His research argues that mobility should be redefined with changing transportation. “Traditional nomadic life built upon mobility cannot possibly face the challenges of population increases or take advantage of new mobility, which has been generated by new technologies, emerging markets and institutions, said Xu. “My research will demonstrate how new mobility can make capital, labor, and livestock products more mobile and cost efficient to transport.”
“We become qualified researchers within our graduate programs, but the 3MT competition is one of the best opportunities to practice presentation skills to effectively allow the public to quickly and easily understand our work,” said Xu. “I am honored to introduce myself and my research work to colleagues and friends.”
Marissa Jo Daniel, a forest operations doctoral candidate, presented the results of her study, Utilization of Phone Application Technology to Record Log Truck Movements in the Southeastern U.S. Delays incurred by loggers hauling wood from the landing to the mill affect profitability and have the potential to make harvesting some areas unfeasible.
According to Daniel, past studies have been conducted to determine the delay time a driver may have at the mill but very little research has been conducted to analyze the drivers wait time at the landing in the woods or the cause of delays a driver may encounter while driving from one location to another.
In order to accurately gather information concerning delay times at the mill, the landing and during travel to and from each location, Daniel created a phone app that would record the driver’s location using GPS as well as an alert which allowed the driver to comment and record the reasons for any delays. From this app, Daniel was able to gather details in real time regarding the delays and as a result, was therefore better able to deduce economic efficiency.
Daniel’s project was funded through the Wood Supply Research Institute. Her preliminary research was conducted in the states of Alabama, Ohio and South Carolina with intentions of expanding it to other portions of the United States.
Through their participation in the 3MT competition, each of the students has gained a greater appreciation for the ability to communicate their research to a general audience.
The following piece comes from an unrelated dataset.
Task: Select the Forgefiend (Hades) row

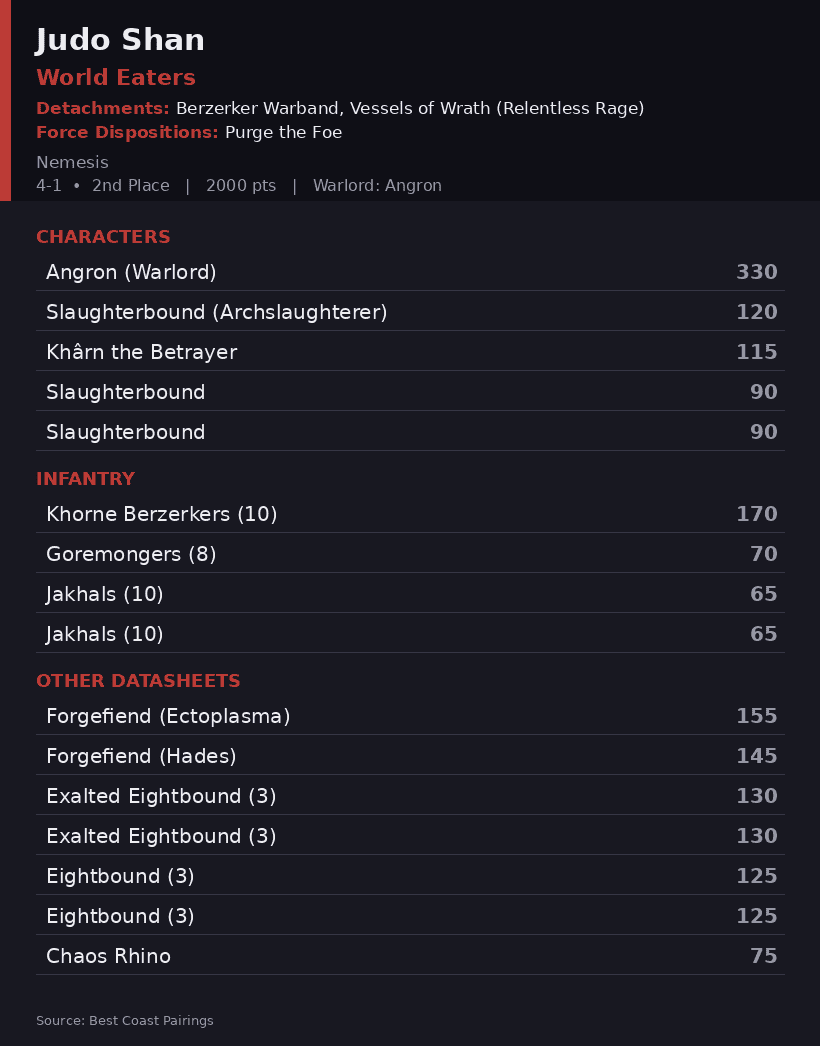Action: [410, 756]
For Daniel, it was reminiscent of another competition.
“I am reminded of a lesson I learned in high school when I was required to recite the FFA Creed at our District competition,” said Daniel. “If we do not believe in the words we speak, and show our belief with the passion we display in those words, why should we expect another to take heart and adhere to it themselves?”
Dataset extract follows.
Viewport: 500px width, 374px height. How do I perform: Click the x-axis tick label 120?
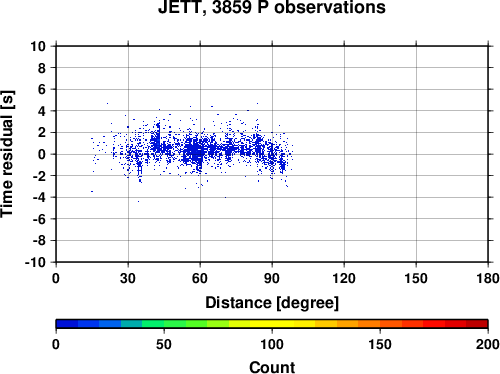[344, 278]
SFWS doctoral student Hamed Majidzadeh also participated as an exhibition presenter with his research, Soil Carbon Dynamics beneath Impervious Surfaces.
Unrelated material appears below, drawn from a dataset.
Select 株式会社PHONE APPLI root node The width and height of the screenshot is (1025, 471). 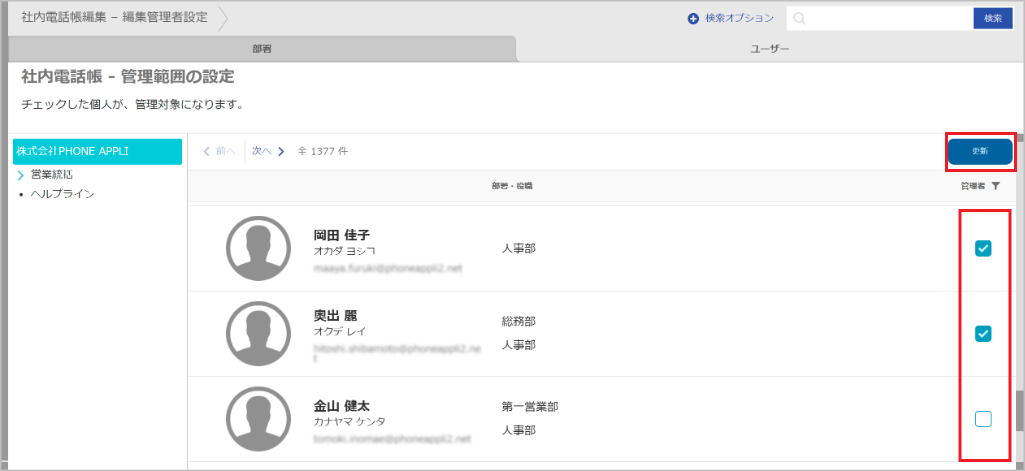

Auburn University’s 3MT competition is held each fall. To determine who competes in the 3MT, a preliminary competition is held and the top 10 competitors advance to the university-wide final and compete for cash prizes. Auburn’s winner will advance to represent the university in the regional 3MT competitions.
SFWS forestry graduate student Andrea Wahl-Cole was awarded the People’s Choice; Drug Discovery and Development student, Madison Chandler, took 1st Place; and Chemical Engineering student, Yuan Tian, was awarded 2nd Place.